(Collected data)
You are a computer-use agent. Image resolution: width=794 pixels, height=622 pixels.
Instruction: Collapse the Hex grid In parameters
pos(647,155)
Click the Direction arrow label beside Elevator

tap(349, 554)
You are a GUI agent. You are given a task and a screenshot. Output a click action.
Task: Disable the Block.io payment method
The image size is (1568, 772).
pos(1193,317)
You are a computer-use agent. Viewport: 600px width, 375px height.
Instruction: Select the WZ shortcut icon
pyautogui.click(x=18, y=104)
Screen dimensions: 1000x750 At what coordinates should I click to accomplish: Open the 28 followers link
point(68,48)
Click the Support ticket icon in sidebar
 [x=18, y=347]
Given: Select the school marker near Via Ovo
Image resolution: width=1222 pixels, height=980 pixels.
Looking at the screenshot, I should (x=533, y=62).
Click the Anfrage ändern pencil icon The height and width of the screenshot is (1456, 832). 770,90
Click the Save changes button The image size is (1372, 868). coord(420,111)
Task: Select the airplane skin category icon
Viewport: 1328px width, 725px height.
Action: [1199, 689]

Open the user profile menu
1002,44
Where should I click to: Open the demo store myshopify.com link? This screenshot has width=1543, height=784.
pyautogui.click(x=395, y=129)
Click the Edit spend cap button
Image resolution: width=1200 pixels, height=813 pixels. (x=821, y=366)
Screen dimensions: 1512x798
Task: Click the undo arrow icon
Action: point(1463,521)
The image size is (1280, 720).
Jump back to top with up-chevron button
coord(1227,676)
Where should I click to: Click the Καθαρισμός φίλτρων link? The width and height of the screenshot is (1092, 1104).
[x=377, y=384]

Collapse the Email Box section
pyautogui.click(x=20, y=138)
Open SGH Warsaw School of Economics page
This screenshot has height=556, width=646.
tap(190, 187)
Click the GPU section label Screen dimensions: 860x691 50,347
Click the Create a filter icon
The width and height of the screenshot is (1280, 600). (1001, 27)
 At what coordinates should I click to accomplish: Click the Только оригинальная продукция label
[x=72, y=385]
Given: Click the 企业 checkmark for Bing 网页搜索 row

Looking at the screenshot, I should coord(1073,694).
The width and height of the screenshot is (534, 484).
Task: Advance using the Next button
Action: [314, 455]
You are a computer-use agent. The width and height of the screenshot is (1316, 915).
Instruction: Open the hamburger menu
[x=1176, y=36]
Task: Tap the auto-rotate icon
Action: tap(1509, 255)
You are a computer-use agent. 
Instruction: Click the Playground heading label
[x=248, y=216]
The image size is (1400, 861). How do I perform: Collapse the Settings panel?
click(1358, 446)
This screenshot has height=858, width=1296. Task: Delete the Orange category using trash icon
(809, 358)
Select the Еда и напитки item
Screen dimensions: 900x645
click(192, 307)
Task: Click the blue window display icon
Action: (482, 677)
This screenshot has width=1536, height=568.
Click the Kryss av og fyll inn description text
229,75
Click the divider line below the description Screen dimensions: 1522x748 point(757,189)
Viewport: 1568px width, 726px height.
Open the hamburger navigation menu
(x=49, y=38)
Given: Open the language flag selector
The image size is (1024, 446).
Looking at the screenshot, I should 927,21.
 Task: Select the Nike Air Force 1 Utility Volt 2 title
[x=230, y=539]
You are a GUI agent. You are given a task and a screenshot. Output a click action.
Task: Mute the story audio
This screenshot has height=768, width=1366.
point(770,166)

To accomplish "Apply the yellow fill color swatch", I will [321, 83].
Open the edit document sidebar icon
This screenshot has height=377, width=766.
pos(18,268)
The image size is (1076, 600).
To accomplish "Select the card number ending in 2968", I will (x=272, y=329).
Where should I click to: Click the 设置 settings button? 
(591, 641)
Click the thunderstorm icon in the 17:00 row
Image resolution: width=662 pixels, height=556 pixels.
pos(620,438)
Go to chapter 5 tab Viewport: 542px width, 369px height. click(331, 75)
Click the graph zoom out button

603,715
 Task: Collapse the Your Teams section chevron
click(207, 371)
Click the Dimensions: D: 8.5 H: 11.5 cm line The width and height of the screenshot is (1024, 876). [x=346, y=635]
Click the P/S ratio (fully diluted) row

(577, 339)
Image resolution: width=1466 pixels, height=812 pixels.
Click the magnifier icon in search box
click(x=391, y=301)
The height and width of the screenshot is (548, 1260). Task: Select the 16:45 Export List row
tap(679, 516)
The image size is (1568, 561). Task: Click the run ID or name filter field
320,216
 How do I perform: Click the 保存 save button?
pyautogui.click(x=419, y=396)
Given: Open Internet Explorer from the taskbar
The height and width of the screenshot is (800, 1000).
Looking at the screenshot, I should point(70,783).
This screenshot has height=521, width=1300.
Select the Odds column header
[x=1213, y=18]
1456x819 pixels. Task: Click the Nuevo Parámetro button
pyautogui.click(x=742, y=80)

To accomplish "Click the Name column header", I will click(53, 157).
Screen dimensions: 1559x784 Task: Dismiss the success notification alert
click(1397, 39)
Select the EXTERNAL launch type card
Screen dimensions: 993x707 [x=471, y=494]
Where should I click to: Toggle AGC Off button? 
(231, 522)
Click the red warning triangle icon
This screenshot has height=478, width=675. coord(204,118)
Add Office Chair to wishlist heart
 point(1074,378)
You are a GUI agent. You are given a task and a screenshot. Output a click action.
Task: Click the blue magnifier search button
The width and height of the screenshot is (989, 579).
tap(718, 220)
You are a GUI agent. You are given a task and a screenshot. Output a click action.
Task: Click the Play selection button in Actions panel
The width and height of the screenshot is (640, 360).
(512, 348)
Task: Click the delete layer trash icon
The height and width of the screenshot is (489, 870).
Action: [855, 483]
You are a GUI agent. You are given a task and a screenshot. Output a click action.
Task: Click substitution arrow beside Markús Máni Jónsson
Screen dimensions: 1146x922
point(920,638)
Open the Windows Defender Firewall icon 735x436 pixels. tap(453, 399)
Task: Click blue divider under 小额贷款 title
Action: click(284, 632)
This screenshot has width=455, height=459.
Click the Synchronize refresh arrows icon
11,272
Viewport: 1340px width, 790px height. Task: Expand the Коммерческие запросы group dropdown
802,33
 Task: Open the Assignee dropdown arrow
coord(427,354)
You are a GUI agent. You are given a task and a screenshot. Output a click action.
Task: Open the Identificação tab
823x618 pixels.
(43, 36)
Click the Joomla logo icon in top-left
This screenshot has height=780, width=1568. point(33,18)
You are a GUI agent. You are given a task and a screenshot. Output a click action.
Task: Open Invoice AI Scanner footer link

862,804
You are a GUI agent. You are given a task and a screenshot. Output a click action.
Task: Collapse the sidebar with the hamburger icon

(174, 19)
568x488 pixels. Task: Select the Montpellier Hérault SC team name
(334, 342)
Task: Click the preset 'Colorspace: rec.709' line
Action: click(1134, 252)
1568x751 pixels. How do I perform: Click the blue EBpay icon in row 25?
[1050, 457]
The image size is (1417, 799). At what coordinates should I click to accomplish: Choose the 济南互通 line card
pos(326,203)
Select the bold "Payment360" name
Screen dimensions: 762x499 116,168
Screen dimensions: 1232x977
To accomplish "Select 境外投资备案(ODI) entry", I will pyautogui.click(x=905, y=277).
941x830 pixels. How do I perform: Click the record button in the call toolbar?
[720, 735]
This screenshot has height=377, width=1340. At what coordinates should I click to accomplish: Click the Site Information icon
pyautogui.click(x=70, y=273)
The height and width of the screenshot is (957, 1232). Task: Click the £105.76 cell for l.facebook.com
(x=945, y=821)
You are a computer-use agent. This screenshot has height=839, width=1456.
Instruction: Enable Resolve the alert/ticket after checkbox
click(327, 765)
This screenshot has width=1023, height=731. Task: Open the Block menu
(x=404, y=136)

### Task
Rewrite the lines above, putting "Directive" wherever "Instruction" appears and leaving everything else unchanged.

### Finished exercise
You are a computer-use agent. Image resolution: width=794 pixels, height=622 pixels.
Directive: Collapse the Hex grid In parameters
pos(647,155)
Click the Direction arrow label beside Elevator

tap(349, 554)
You are a GUI agent. You are given a task and a screenshot. Output a click action.
Task: Disable the Block.io payment method
The image size is (1568, 772).
pos(1193,317)
You are a computer-use agent. Viewport: 600px width, 375px height.
Directive: Select the WZ shortcut icon
pyautogui.click(x=18, y=104)
Screen dimensions: 1000x750 At what coordinates should I click to accomplish: Open the 28 followers link
point(68,48)
Click the Support ticket icon in sidebar
 [x=18, y=347]
Given: Select the school marker near Via Ovo
Image resolution: width=1222 pixels, height=980 pixels.
Looking at the screenshot, I should (x=533, y=62).
Click the Anfrage ändern pencil icon The height and width of the screenshot is (1456, 832). 770,90
Click the Save changes button The image size is (1372, 868). coord(420,111)
Task: Select the airplane skin category icon
Viewport: 1328px width, 725px height.
Action: [1199, 689]

Open the user profile menu
1002,44
Where should I click to: Open the demo store myshopify.com link? This screenshot has width=1543, height=784.
pyautogui.click(x=395, y=129)
Click the Edit spend cap button
Image resolution: width=1200 pixels, height=813 pixels. (x=821, y=366)
Screen dimensions: 1512x798
Task: Click the undo arrow icon
Action: point(1463,521)
The image size is (1280, 720).
Jump back to top with up-chevron button
coord(1227,676)
Where should I click to: Click the Καθαρισμός φίλτρων link? The width and height of the screenshot is (1092, 1104).
[x=377, y=384]

Collapse the Email Box section
pyautogui.click(x=20, y=138)
Open SGH Warsaw School of Economics page
This screenshot has height=556, width=646.
tap(190, 187)
Click the GPU section label Screen dimensions: 860x691 50,347
Click the Create a filter icon
The width and height of the screenshot is (1280, 600). (1001, 27)
 At what coordinates should I click to accomplish: Click the Только оригинальная продукция label
[x=72, y=385]
Given: Click the 企业 checkmark for Bing 网页搜索 row

Looking at the screenshot, I should coord(1073,694).
The width and height of the screenshot is (534, 484).
Task: Advance using the Next button
Action: [314, 455]
You are a computer-use agent. The width and height of the screenshot is (1316, 915).
Directive: Open the hamburger menu
[x=1176, y=36]
Task: Tap the auto-rotate icon
Action: tap(1509, 255)
You are a computer-use agent. 
Directive: Click the Playground heading label
[x=248, y=216]
The image size is (1400, 861). How do I perform: Collapse the Settings panel?
click(1358, 446)
This screenshot has height=858, width=1296. Task: Delete the Orange category using trash icon
(809, 358)
Select the Еда и напитки item
Screen dimensions: 900x645
click(192, 307)
Task: Click the blue window display icon
Action: (482, 677)
This screenshot has width=1536, height=568.
Click the Kryss av og fyll inn description text
229,75
Click the divider line below the description Screen dimensions: 1522x748 point(757,189)
Viewport: 1568px width, 726px height.
Open the hamburger navigation menu
(x=49, y=38)
Given: Open the language flag selector
The image size is (1024, 446).
Looking at the screenshot, I should 927,21.
 Task: Select the Nike Air Force 1 Utility Volt 2 title
[x=230, y=539]
You are a GUI agent. You are given a task and a screenshot. Output a click action.
Task: Mute the story audio
This screenshot has height=768, width=1366.
point(770,166)

To accomplish "Apply the yellow fill color swatch", I will [321, 83].
Open the edit document sidebar icon
This screenshot has height=377, width=766.
pos(18,268)
The image size is (1076, 600).
To accomplish "Select the card number ending in 2968", I will (x=272, y=329).
Where should I click to: Click the 设置 settings button? 
(591, 641)
Click the thunderstorm icon in the 17:00 row
Image resolution: width=662 pixels, height=556 pixels.
pos(620,438)
Go to chapter 5 tab Viewport: 542px width, 369px height. click(331, 75)
Click the graph zoom out button

603,715
 Task: Collapse the Your Teams section chevron
click(207, 371)
Click the Dimensions: D: 8.5 H: 11.5 cm line The width and height of the screenshot is (1024, 876). [x=346, y=635]
Click the P/S ratio (fully diluted) row

(577, 339)
Image resolution: width=1466 pixels, height=812 pixels.
Click the magnifier icon in search box
click(x=391, y=301)
The height and width of the screenshot is (548, 1260). Task: Select the 16:45 Export List row
tap(679, 516)
The image size is (1568, 561). Task: Click the run ID or name filter field
320,216
 How do I perform: Click the 保存 save button?
pyautogui.click(x=419, y=396)
Given: Open Internet Explorer from the taskbar
The height and width of the screenshot is (800, 1000).
Looking at the screenshot, I should point(70,783).
This screenshot has height=521, width=1300.
Select the Odds column header
[x=1213, y=18]
1456x819 pixels. Task: Click the Nuevo Parámetro button
pyautogui.click(x=742, y=80)

To accomplish "Click the Name column header", I will click(53, 157).
Screen dimensions: 1559x784 Task: Dismiss the success notification alert
click(1397, 39)
Select the EXTERNAL launch type card
Screen dimensions: 993x707 [x=471, y=494]
Where should I click to: Toggle AGC Off button? 
(231, 522)
Click the red warning triangle icon
This screenshot has height=478, width=675. coord(204,118)
Add Office Chair to wishlist heart
 point(1074,378)
You are a GUI agent. You are given a task and a screenshot. Output a click action.
Task: Click the blue magnifier search button
The width and height of the screenshot is (989, 579).
tap(718, 220)
You are a GUI agent. You are given a task and a screenshot. Output a click action.
Task: Click the Play selection button in Actions panel
The width and height of the screenshot is (640, 360).
(512, 348)
Task: Click the delete layer trash icon
The height and width of the screenshot is (489, 870).
Action: [855, 483]
You are a GUI agent. You are given a task and a screenshot. Output a click action.
Task: Click substitution arrow beside Markús Máni Jónsson
Screen dimensions: 1146x922
point(920,638)
Open the Windows Defender Firewall icon 735x436 pixels. tap(453, 399)
Task: Click blue divider under 小额贷款 title
Action: click(284, 632)
This screenshot has width=455, height=459.
Click the Synchronize refresh arrows icon
11,272
Viewport: 1340px width, 790px height. Task: Expand the Коммерческие запросы group dropdown
802,33
 Task: Open the Assignee dropdown arrow
coord(427,354)
You are a GUI agent. You are given a task and a screenshot. Output a click action.
Task: Open the Identificação tab
823x618 pixels.
(43, 36)
Click the Joomla logo icon in top-left
This screenshot has height=780, width=1568. point(33,18)
You are a GUI agent. You are given a task and a screenshot. Output a click action.
Task: Open Invoice AI Scanner footer link

862,804
You are a GUI agent. You are given a task and a screenshot. Output a click action.
Task: Collapse the sidebar with the hamburger icon

(174, 19)
568x488 pixels. Task: Select the Montpellier Hérault SC team name
(334, 342)
Task: Click the preset 'Colorspace: rec.709' line
Action: click(1134, 252)
1568x751 pixels. How do I perform: Click the blue EBpay icon in row 25?
[1050, 457]
The image size is (1417, 799). At what coordinates should I click to accomplish: Choose the 济南互通 line card
pos(326,203)
Select the bold "Payment360" name
Screen dimensions: 762x499 116,168
Screen dimensions: 1232x977
To accomplish "Select 境外投资备案(ODI) entry", I will pyautogui.click(x=905, y=277).
941x830 pixels. How do I perform: Click the record button in the call toolbar?
[720, 735]
This screenshot has height=377, width=1340. At what coordinates should I click to accomplish: Click the Site Information icon
pyautogui.click(x=70, y=273)
The height and width of the screenshot is (957, 1232). Task: Click the £105.76 cell for l.facebook.com
(x=945, y=821)
You are a computer-use agent. This screenshot has height=839, width=1456.
Directive: Enable Resolve the alert/ticket after checkbox
click(327, 765)
This screenshot has width=1023, height=731. Task: Open the Block menu
(x=404, y=136)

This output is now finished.